### WORK TO DO
Copy the material between the lines holding "Given: Open the Testing account card" and "Action: (x=221, y=438)", inclusive, changing "History Junction" to "Shallow History" and leaving everything else as it is. Omit the pictures from your copy.

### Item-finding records
• • • • •
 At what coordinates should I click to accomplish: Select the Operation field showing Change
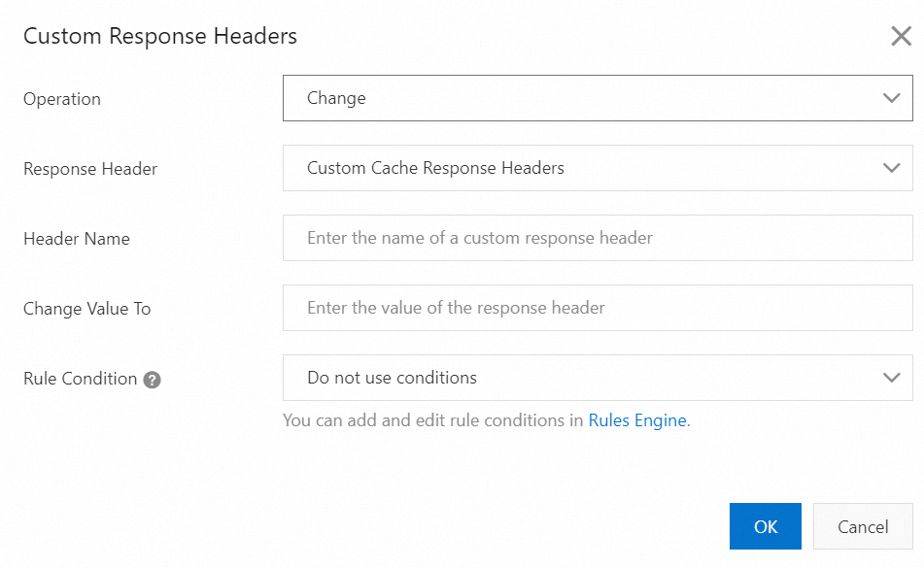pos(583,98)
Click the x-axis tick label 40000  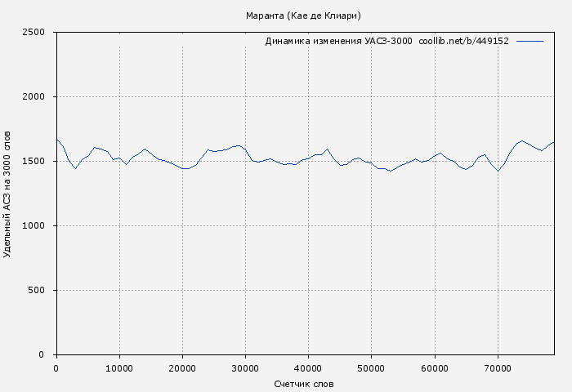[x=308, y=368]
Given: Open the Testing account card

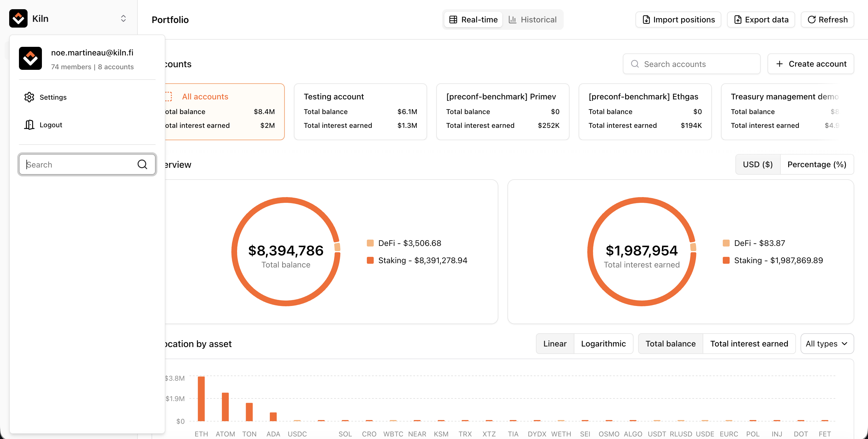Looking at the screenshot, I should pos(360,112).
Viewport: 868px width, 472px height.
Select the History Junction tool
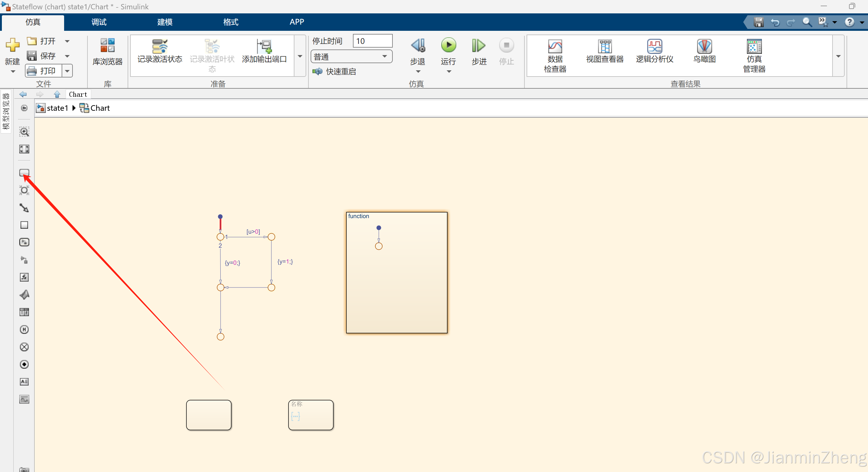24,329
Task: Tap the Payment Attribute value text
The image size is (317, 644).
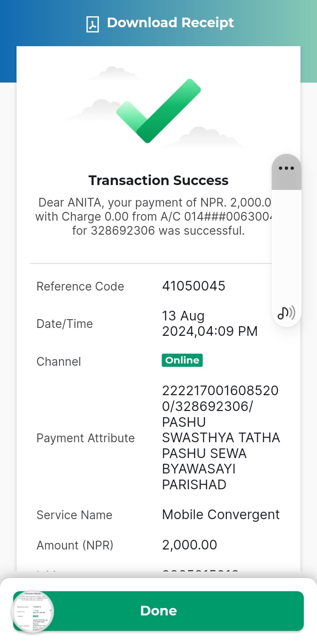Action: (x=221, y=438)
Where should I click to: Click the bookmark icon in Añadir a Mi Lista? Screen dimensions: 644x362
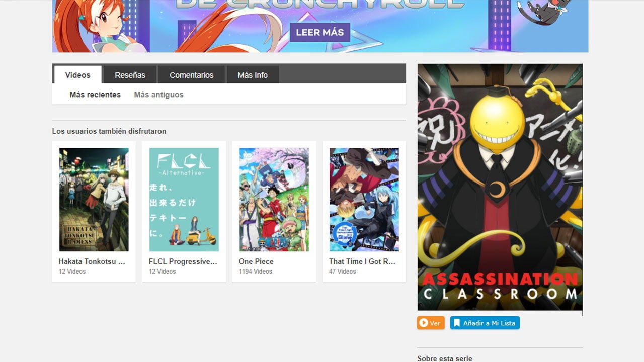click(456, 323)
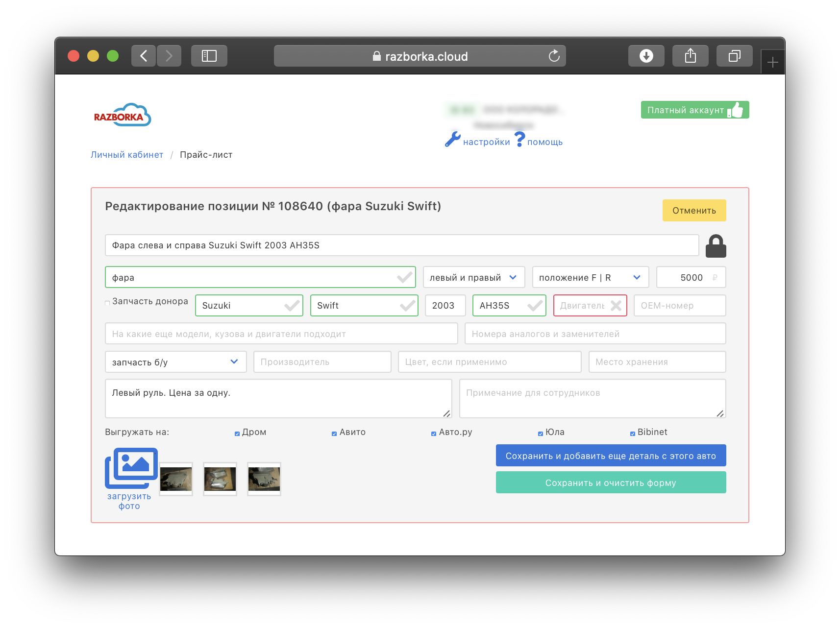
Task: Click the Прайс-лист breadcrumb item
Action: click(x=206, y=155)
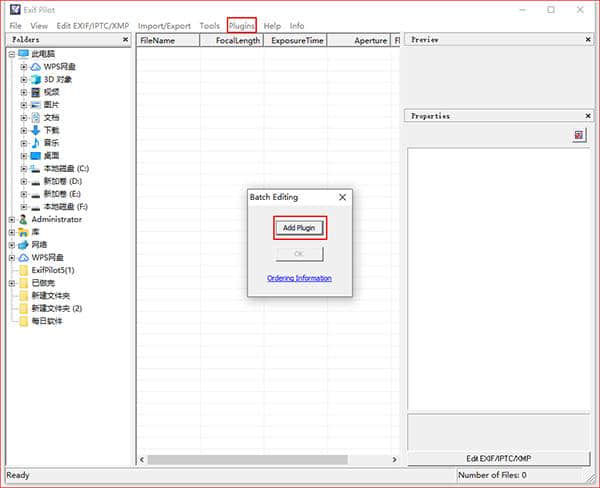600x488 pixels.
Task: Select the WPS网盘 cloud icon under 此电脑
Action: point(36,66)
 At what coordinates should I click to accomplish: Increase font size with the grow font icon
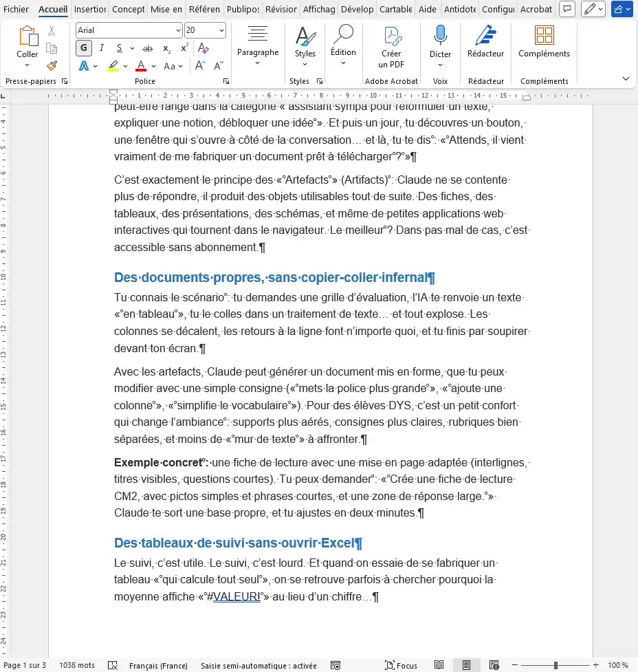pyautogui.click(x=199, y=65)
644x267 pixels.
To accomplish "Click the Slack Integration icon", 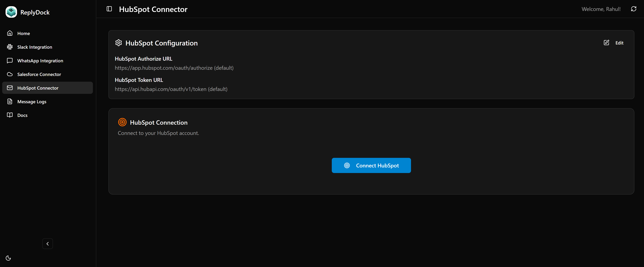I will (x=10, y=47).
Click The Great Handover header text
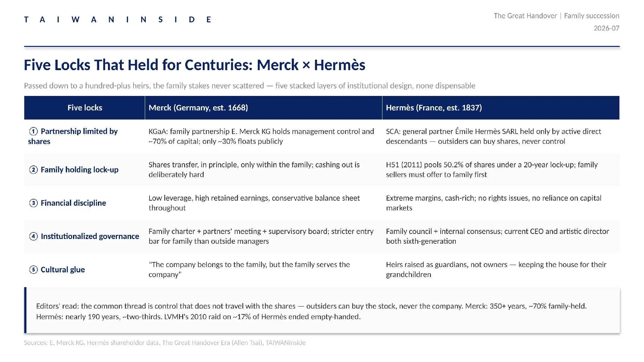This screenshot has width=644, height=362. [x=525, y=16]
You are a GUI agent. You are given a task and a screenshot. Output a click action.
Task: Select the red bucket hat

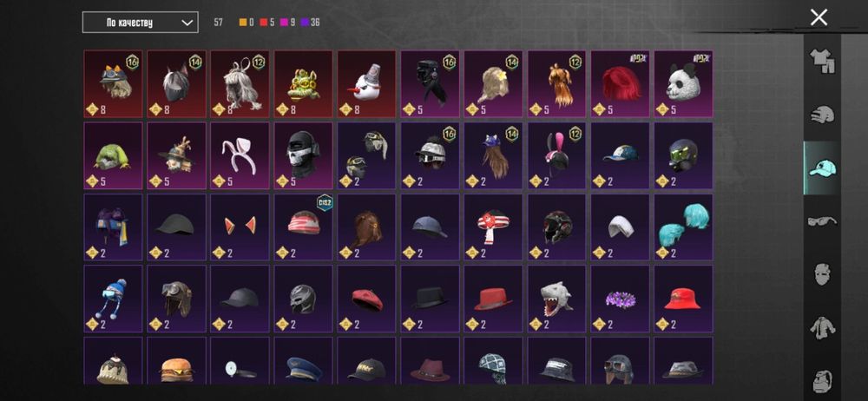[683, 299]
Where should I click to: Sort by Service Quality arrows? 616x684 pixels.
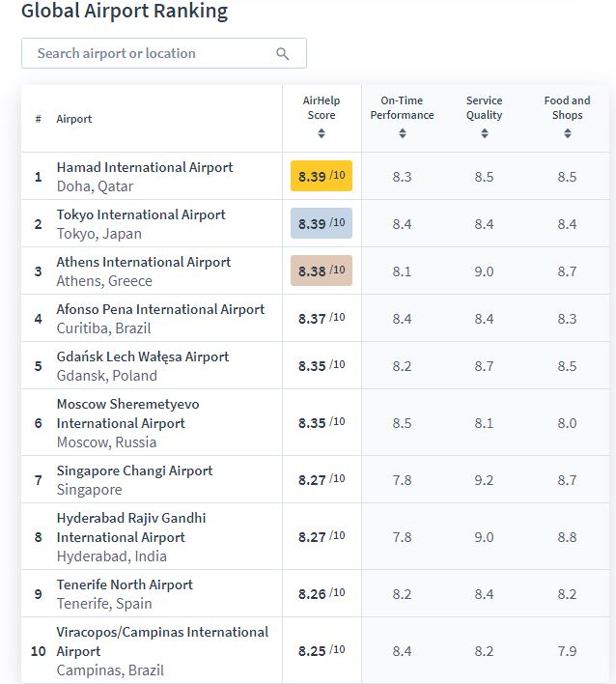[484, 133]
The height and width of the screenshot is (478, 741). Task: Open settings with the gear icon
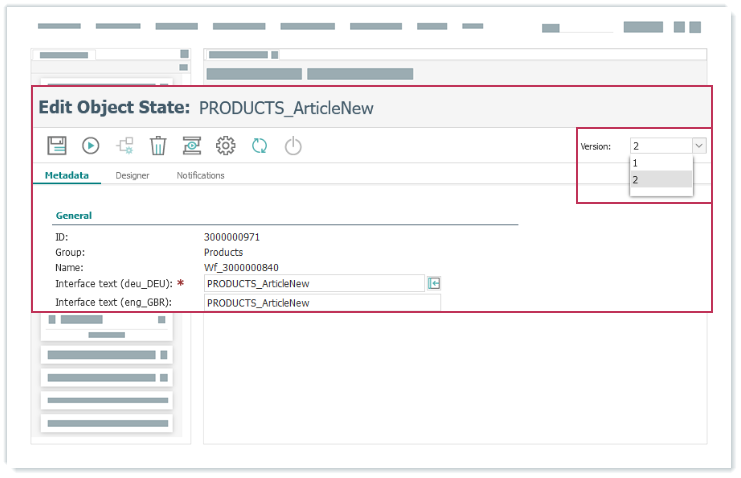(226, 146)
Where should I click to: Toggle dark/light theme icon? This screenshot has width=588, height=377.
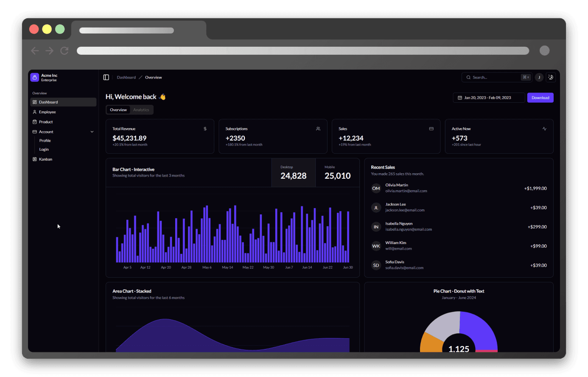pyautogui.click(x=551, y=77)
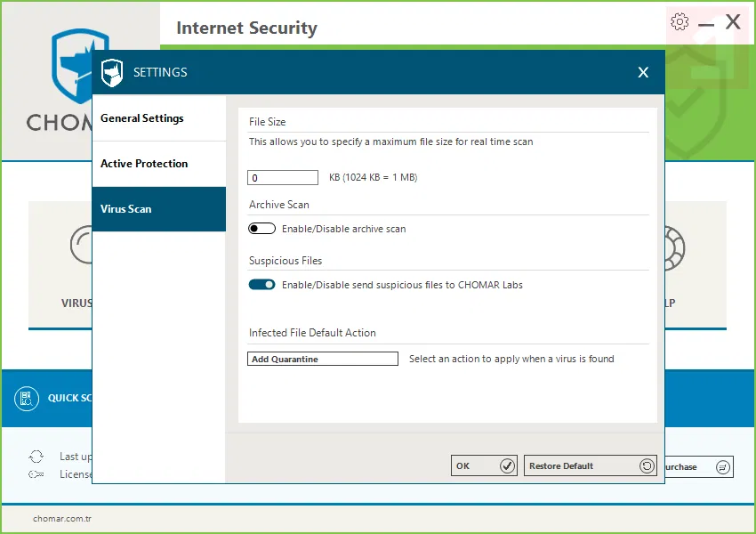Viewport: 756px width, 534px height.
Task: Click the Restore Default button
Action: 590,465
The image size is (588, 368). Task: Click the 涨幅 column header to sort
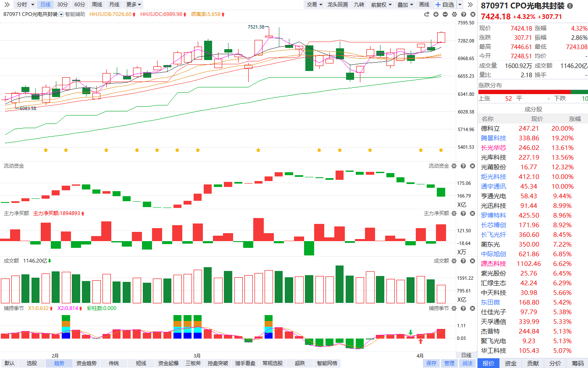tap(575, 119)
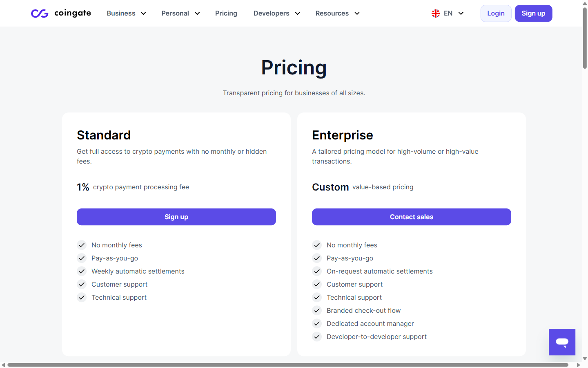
• • • • •
### RESPONSE TO THE EXERCISE
Given: Open the Testing account card

Looking at the screenshot, I should pos(360,112).
Viewport: 868px width, 472px height.
Select the Shallow History tool
24,329
Task: Tap the Payment Attribute value text
The image size is (317, 644).
Action: (x=221, y=438)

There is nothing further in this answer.